11. Company files will prevail in determining all statistics including but not limited to the amount of valid hits, signups, referrals, cancellation, credits and any commissions or referral fees owned to any Affiliate pursuant to this Agreement. Any discrepancies or errors must be brought to our attention within 30 days or else they will be deemed permanently waived.
12. We reserve the right to cooperate in any investigation relating to activities involving any violation of these Terms and Conditions, including disclosure of your account information to third parties in connection therewith.
13, You will indemnify, defend and hold us harmless from any and all damages, losses and costs (including attorneys’ fees) resulting from any act taken by you in violation of these Terms and Conditions, and/or any failure to act when required to under these Terms and Conditions.
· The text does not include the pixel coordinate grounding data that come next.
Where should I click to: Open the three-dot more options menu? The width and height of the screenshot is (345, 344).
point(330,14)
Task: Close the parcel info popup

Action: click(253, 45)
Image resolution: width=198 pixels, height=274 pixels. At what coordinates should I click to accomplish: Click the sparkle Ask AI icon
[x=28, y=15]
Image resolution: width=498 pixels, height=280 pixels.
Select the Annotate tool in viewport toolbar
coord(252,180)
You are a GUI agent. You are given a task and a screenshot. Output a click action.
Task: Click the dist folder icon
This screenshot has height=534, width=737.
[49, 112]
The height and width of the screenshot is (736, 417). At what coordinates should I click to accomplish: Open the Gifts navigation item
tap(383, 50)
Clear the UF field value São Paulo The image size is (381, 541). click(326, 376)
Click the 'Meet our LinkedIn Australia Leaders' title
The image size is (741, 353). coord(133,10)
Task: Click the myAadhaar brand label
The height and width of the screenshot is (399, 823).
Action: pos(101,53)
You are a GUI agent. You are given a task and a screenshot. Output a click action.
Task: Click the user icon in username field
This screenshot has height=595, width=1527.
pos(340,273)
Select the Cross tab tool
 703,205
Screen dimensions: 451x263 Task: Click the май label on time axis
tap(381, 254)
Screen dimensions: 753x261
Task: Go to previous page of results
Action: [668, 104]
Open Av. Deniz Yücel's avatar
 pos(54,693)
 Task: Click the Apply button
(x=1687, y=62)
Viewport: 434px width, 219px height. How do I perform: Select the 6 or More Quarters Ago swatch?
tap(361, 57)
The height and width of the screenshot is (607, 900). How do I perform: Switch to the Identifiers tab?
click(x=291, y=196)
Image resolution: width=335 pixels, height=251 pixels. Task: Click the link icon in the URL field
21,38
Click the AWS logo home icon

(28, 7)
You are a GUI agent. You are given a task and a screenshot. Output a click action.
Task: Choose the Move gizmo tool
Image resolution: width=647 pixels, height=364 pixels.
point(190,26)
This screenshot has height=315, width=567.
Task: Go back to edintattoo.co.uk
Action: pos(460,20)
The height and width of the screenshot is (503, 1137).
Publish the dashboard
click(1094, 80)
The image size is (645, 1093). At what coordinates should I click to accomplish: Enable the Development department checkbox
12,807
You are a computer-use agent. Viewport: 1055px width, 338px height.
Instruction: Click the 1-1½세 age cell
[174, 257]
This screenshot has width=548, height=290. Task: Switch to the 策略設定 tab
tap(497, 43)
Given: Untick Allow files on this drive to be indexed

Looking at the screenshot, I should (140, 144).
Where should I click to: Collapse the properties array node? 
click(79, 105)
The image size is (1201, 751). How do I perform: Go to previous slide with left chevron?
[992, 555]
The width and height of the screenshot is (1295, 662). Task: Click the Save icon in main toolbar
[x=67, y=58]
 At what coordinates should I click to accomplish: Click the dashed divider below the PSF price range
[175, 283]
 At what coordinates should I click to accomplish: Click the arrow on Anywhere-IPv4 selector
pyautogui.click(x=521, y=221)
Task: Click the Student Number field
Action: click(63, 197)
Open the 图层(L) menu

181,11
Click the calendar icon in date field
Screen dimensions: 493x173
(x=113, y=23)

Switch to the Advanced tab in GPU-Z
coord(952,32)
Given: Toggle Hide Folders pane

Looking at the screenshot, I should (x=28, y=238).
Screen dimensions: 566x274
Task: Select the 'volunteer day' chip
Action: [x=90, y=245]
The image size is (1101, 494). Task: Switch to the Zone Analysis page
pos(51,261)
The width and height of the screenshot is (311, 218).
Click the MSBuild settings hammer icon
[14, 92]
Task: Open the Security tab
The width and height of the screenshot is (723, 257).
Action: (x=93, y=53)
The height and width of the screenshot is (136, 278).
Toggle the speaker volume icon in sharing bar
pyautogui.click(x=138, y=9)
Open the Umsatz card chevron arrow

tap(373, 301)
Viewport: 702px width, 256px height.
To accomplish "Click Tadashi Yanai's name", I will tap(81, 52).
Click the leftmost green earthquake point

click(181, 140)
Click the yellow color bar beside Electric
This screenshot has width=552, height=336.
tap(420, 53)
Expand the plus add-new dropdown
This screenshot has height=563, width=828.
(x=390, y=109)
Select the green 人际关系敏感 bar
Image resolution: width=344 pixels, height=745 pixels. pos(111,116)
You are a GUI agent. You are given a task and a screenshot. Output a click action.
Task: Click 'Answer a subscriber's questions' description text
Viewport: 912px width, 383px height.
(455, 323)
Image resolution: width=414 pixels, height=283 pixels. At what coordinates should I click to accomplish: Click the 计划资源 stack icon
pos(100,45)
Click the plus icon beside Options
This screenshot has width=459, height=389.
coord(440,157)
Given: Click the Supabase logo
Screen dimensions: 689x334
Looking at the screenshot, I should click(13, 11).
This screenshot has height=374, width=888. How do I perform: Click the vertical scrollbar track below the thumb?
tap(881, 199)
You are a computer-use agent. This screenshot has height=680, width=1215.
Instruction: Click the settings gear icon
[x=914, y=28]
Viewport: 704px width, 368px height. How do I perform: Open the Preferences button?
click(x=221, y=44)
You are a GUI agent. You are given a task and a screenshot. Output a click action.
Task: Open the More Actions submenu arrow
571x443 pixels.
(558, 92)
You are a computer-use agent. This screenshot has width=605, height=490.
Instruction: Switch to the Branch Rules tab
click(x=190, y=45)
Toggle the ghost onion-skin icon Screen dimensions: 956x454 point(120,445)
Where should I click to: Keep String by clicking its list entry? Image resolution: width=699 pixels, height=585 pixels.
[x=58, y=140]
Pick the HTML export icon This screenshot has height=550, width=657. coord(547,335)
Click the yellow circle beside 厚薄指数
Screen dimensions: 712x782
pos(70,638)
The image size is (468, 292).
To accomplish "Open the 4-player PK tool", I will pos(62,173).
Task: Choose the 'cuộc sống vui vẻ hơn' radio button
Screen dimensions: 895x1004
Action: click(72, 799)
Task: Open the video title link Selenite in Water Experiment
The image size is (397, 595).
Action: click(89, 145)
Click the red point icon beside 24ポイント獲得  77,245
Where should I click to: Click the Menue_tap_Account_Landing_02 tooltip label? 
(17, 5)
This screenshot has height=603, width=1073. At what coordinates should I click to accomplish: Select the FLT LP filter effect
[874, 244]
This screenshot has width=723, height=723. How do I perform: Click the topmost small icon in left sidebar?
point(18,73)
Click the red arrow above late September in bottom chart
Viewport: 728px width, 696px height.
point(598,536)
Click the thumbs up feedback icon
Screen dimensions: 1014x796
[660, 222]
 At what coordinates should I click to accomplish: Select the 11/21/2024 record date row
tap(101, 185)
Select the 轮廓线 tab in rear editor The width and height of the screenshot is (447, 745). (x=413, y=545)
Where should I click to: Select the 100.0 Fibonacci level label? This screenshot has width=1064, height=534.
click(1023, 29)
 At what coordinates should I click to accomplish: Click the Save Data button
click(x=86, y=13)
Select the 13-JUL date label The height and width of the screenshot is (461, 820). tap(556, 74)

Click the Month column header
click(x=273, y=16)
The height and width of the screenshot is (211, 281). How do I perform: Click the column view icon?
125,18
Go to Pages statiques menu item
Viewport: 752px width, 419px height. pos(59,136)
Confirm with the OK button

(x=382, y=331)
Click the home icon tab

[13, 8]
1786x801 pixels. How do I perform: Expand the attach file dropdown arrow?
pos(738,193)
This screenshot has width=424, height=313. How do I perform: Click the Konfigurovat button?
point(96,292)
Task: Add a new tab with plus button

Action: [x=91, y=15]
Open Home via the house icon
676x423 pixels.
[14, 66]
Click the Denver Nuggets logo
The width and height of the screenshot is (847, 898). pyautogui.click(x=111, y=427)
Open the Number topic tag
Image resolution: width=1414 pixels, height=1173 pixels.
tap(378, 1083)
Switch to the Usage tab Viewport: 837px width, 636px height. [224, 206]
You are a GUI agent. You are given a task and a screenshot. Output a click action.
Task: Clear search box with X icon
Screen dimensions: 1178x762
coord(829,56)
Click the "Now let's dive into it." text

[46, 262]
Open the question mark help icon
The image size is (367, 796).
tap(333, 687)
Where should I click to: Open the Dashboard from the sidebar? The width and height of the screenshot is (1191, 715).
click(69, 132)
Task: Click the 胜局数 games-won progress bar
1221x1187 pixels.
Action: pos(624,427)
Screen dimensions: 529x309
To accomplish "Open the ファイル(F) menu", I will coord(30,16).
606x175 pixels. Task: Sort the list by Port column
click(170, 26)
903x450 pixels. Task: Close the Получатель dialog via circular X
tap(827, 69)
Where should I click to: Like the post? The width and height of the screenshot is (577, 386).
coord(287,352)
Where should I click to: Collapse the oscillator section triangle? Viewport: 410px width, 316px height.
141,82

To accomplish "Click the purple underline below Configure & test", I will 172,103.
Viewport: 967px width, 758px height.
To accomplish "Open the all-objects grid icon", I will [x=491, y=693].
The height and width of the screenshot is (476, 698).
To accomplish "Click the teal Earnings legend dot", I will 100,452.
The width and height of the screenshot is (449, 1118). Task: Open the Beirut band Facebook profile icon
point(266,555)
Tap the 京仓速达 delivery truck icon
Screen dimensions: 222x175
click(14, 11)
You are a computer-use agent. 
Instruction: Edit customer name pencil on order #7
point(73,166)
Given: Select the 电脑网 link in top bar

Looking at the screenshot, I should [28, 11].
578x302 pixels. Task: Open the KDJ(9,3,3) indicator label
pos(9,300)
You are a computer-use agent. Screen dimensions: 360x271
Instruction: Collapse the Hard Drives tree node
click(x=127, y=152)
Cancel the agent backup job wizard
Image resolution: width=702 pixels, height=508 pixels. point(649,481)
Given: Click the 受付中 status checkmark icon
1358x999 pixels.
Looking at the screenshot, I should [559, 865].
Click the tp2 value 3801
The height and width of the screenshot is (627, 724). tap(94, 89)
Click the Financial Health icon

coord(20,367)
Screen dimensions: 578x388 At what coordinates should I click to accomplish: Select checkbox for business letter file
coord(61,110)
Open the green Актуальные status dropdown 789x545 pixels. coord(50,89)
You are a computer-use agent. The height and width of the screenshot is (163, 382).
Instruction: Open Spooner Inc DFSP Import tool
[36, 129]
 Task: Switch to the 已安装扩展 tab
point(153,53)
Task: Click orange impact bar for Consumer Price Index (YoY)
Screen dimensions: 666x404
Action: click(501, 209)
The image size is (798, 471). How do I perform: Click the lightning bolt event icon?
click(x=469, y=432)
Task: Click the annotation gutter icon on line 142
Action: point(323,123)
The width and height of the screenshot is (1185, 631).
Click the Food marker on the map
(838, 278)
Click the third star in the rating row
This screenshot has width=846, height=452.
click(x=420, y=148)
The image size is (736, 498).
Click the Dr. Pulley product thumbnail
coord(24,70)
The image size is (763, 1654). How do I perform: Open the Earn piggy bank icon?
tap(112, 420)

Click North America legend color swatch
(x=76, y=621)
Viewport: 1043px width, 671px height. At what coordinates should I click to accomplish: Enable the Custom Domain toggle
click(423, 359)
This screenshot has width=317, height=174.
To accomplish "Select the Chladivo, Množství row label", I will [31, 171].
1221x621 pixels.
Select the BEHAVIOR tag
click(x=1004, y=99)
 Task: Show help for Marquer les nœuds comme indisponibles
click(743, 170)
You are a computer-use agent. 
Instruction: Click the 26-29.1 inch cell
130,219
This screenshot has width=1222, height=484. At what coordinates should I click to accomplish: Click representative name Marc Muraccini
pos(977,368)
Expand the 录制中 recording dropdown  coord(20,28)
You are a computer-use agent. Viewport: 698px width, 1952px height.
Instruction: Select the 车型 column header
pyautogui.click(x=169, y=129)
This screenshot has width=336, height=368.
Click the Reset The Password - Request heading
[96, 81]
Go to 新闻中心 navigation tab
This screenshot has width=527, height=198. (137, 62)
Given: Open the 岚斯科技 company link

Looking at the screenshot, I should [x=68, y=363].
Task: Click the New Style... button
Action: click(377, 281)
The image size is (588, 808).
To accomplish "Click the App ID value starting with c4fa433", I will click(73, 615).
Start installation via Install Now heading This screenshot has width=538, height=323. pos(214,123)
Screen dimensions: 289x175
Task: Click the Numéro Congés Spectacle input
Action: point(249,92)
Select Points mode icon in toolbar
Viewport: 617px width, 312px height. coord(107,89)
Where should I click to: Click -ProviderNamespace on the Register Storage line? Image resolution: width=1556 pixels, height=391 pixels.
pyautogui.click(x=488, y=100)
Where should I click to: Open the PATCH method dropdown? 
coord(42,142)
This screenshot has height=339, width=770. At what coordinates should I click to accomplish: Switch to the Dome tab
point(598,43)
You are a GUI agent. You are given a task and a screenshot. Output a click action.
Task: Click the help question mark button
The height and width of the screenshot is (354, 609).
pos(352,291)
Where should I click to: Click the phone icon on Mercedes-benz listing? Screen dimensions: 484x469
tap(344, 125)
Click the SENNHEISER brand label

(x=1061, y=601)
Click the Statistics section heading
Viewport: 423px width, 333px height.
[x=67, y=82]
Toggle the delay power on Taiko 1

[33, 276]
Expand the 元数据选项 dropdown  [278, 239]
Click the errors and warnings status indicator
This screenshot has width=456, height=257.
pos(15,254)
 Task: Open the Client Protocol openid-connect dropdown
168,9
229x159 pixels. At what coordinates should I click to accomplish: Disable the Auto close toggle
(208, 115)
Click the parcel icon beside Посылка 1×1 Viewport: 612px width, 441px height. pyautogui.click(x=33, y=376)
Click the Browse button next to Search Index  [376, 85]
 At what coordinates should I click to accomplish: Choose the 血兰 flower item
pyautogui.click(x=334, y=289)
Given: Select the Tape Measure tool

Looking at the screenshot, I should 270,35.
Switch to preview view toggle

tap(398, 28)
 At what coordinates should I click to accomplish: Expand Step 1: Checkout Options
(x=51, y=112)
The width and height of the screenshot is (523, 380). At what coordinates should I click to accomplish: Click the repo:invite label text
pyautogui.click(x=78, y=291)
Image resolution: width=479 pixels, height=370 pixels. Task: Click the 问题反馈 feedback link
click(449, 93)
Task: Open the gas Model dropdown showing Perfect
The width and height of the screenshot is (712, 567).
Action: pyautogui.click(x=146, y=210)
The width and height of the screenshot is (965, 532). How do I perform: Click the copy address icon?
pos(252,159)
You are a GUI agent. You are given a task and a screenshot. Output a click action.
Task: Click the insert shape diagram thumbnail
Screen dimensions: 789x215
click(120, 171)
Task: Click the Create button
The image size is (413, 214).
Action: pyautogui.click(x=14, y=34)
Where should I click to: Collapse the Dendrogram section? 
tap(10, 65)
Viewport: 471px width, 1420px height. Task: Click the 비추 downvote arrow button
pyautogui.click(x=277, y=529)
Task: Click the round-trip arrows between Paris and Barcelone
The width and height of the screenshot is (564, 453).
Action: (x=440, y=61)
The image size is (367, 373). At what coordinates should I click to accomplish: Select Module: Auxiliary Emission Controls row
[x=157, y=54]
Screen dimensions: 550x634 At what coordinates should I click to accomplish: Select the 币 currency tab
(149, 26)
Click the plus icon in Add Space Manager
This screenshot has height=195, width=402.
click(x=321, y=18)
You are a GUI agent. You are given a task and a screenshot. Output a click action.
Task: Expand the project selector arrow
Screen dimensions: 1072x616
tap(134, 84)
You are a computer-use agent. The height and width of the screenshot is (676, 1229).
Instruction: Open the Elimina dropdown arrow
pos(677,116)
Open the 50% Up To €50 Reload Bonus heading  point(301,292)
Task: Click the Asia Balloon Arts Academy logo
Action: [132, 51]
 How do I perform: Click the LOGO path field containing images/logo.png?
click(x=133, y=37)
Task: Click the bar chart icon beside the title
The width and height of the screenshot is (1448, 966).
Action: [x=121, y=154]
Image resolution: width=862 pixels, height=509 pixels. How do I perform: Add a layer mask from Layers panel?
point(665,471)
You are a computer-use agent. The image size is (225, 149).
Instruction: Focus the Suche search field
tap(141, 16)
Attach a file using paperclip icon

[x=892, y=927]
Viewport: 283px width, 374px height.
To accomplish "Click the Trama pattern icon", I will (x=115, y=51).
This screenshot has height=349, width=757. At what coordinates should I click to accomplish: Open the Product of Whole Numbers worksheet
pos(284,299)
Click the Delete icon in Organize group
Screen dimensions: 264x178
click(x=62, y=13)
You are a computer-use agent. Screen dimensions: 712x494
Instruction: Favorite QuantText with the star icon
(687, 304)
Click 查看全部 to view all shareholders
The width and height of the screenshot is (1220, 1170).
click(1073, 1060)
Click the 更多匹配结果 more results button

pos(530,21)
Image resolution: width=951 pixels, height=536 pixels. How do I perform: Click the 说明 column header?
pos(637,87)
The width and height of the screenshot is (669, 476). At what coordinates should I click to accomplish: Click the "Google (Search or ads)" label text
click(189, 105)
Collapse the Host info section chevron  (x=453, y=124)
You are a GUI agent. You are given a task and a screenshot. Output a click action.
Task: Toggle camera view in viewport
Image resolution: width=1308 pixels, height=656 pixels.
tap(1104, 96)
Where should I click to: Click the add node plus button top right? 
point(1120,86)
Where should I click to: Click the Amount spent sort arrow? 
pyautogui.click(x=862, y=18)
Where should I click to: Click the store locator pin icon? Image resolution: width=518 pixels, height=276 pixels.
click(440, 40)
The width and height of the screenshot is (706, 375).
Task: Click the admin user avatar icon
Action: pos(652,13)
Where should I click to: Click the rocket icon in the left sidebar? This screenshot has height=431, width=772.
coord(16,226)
14. Nothing in this Agreement is intended by us or you to create or constitute a joint or collaborative venture or partnership of any kind between you and us, nor shall anything in this Agreement be construed as constituting or creating any agency, employment relationship, joint or collaborative venture or partnership between you and Company, its employees, agents or assigns.
14.1 You acknowledge and agree that we shall have no control or ownership interests of any kind in your business or your web site.
14.2 You acknowledge and agree that you shall have no financial or other interest in Company or any property owned by Company, its affiliates, agents, successors or assigns.
14.3 You acknowledge and agree that your relationship with us shall be restricted to matters pertaining to the Program exclusively and shall be governed entirely by the terms and conditions of this Agreement.
14.4 You acknowledge and agree that we have no direct or indirect control over the content of performances or services, the manner of performances or services, or the time or duration of provision of performances or services by you on, at or in association with your web site except as specifically set forth in this Agreement.
14.5 You further acknowledge that neither Company nor any employee, associate, agent, assign or successor of Company shall exert or provide any direct or indirect control over, monitoring of, supervision of, prior approval of, or review of the content appearing or otherwise distributed on, at or in association with your web site, and that you shall be solely responsible for any legal liabilities or consequences resulting from your dissemination of that content, including the Program Materials, on or through your web site.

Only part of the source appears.